The first support member 17 is inserted into the first connecting hole 15a and connected to the bracket 7, the second support member 18 is inserted into the second connecting hole 15b and connected to the bracket 7, and the third support member 18 is connected to the bracket 7. The member 19 is inserted into the third connecting hole 15c and connected to the bracket 7. The second support member 18 is supported by a slide support portion (not shown) provided on the inner surface side of the lower surface portion of the lamp housing 2 so as to be movable in the front-rear direction.

The pivot shaft 20 is provided with a front end portion as a spherical portion 20a, the spherical portion 20a is rotatably supported by a first support member 17 in an arbitrary direction, and a rear end portion is attached to a rear surface portion of the lamp housing 2. .. The front end of the first adjusting screw 21 is provided as a screw portion 21a, the screw portion 21a is screwed into the second support member 18, and the portion near the rear end can rotate to the rear surface portion of the lamp housing 2. Moreover, it is supported in a state where it cannot move in the axial direction. The front end of the second adjusting screw 22 is provided as a screwed portion 22a, the screwed portion 22a is screwed into the third support member 19, and the portion near the rear end can rotate to the rear surface portion of the lamp housing 2. Moreover, it is supported in a state where it cannot move in the axial direction.
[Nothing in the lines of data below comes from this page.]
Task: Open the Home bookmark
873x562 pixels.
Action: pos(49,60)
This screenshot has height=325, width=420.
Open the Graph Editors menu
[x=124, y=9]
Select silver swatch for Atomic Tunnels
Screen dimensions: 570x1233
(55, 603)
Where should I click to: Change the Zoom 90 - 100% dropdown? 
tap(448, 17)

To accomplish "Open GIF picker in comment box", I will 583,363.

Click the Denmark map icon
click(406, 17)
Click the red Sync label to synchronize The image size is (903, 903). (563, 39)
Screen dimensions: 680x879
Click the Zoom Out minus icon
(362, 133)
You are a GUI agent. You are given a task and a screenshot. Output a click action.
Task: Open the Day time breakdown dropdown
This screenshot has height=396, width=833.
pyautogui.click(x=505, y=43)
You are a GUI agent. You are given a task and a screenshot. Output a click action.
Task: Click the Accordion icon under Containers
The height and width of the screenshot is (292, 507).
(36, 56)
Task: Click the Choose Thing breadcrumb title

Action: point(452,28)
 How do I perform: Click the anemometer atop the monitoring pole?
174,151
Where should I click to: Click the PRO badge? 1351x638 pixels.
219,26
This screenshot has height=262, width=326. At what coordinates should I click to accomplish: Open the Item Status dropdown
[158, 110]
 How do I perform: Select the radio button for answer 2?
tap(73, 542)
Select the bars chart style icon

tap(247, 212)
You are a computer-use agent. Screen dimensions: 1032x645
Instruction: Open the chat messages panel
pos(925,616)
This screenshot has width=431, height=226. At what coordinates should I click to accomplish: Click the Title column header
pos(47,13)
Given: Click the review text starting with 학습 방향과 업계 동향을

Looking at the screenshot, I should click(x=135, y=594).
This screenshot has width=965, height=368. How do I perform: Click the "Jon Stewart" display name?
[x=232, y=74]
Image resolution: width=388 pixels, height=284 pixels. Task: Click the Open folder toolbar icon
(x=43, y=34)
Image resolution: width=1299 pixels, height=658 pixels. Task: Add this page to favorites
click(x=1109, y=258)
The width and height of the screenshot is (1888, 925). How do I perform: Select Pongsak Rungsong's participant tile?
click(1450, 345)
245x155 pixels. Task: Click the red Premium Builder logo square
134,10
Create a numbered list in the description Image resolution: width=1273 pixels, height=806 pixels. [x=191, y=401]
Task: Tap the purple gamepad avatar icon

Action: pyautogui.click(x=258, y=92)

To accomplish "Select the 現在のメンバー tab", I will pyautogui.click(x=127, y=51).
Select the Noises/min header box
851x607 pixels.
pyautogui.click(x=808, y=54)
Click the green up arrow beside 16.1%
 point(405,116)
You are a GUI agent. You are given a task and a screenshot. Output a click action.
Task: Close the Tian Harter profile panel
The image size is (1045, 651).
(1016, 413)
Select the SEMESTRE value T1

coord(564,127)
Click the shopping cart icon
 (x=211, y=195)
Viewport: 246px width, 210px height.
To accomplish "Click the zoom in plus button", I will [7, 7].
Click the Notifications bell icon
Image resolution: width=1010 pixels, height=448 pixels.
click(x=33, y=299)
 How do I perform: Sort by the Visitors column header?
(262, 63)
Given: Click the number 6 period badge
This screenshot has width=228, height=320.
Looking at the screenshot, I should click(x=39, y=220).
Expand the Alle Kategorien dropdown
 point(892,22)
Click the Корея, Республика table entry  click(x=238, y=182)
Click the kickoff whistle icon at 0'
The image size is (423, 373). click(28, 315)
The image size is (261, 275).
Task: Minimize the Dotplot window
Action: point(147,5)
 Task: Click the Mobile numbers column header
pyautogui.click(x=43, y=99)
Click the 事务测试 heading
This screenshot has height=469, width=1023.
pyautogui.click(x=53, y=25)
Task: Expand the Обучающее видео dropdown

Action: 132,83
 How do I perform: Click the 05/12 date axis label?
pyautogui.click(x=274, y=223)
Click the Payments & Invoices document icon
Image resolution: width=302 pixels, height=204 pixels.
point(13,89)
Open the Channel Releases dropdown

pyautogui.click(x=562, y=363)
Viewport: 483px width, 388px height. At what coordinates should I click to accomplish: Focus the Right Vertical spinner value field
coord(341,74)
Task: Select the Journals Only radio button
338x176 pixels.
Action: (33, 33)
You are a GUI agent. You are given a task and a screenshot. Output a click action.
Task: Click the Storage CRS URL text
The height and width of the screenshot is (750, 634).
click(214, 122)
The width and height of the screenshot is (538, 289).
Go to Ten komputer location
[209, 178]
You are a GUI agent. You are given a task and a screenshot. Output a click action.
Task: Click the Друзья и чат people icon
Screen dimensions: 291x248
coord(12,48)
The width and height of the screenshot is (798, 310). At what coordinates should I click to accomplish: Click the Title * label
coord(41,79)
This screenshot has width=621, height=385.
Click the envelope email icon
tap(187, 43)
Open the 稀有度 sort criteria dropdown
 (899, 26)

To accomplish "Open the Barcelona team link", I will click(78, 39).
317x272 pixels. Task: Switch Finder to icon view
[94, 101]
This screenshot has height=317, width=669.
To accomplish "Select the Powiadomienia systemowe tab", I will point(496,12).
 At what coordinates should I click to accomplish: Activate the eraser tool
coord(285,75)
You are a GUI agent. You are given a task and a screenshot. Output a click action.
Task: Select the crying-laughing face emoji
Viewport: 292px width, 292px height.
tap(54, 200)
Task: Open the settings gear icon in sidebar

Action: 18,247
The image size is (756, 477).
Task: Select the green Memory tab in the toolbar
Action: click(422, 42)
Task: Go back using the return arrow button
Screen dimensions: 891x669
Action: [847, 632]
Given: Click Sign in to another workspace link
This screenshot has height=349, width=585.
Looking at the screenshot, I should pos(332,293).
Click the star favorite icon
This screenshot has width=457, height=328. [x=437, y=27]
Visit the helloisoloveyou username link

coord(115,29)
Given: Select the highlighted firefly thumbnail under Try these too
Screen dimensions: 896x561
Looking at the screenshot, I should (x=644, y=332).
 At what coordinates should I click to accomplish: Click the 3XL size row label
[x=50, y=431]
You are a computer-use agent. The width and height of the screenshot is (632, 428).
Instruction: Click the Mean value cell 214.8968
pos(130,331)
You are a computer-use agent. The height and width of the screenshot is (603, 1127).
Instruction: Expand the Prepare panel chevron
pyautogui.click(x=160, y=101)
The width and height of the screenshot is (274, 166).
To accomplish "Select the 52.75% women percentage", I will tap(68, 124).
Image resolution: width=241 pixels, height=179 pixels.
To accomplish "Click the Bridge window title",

In the vehicle lamp 1, for example, an actuator may be provided instead of the second adjusting screw 22. When an actuator is provided, the actuator has a main body portion having a built-in drive mechanism and a screw shaft portion protruding forward from the main body portion, and the screw shaft portion is screwed into the third support member 19. The main body is attached to the rear surface of the lamp housing 2.

When the first adjusting screw 21 is rotated in the optical axis adjusting mechanism 8, the first support member 17 is sent in the front-rear direction to form a line segment connecting the second support member 18 and the third support member 19. The bracket 7 is rotated in the left-right direction as a support shaft, and aiming adjustment is performed in the left-right direction. On the other hand, when the second adjusting screw 22 is rotated in the optical axis adjusting mechanism 8, the second support member 18 is sent in the front-rear direction to connect the first support member 17 and the third support member 19. The bracket 7 is rotated in the vertical direction with the minute as a support axis, and the aiming adjustment in the vertical direction is performed.

When an actuator is provided instead of the second adjusting screw 22, when the screw shaft portion is rotated or moved in the axial direction, the second support member 18 is moved in the front-rear direction and the first The bracket 7 is rotated in the vertical direction around a line segment connecting the support member 17 and the third support member 19, and aiming adjustment or leveling adjustment in the vertical direction is performed.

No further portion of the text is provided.